Somatic cells, which are distinct from human stem cells, comprise of the majority cells found inside the human body and have no telomerase activity. These reduce development of cancerous skills due to lack of telomerase activity. It is important for drugs that reduce the activity of telomerase in human cells to reduce chances for development of cancerous cells. This discovery is a new target for drug manufacturers where the new drugs can augment the activity of telomerase. Also, anti-aging therapies can be developed to target specific stem cells without posing a risk of cancer development with an increase in telomerase activity (de Oliveira Junior 2015).
References
Anna, Meiliana, et al. "Telomeres and Telomerase in the Aging Heart." Indonesian Biomedical Journal, Vol 9, Iss 3, Pp 129-42 (2017), no. 3, 2017, p. 129. EBSCOhost, doi:10.18585/inabj.v9i3.389.

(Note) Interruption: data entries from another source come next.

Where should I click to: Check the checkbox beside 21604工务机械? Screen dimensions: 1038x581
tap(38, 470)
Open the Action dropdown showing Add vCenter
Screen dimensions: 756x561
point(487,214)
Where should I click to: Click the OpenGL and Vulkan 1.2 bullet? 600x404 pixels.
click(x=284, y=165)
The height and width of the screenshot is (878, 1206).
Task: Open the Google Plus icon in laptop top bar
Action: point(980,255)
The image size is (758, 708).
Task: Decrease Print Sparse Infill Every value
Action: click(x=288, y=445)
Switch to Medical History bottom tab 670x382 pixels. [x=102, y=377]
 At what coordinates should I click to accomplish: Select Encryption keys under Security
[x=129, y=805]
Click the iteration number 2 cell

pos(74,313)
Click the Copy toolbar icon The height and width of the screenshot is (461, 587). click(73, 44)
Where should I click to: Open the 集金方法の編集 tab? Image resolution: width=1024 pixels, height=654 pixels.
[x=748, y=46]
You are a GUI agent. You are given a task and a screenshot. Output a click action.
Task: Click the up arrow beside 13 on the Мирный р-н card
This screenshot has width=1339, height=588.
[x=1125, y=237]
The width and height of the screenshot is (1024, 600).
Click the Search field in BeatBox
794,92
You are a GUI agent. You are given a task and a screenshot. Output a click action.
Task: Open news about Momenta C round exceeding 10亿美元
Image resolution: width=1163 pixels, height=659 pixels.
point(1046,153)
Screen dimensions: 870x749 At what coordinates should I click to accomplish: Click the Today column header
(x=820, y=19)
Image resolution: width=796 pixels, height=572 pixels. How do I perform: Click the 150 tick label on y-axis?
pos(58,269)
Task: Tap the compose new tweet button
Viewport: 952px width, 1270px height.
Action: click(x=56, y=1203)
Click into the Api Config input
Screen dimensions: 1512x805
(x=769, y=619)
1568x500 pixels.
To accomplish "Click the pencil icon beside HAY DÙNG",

de Oliveira Junior, Robson Jose. "Telomerase and Cancer Research." Biochemistry " Molecular Biology Journal 1.1 (2015).
Humphreys, K. L., Esteves, K., Zeanah, C. H., Fox, N. A., Nelson, C. A., " Drury, S. S. (2016). Accelerated telomere shortening: Tracking the lasting impact of early institutional care at the cellular level. Psychiatry research, 246, 95-100.
Jafri, Mohammad A., et al. "Roles of telomeres and telomerase in cancer, and advances in telomerase-targeted therapies." Genome medicine 8.1 (2016): 69.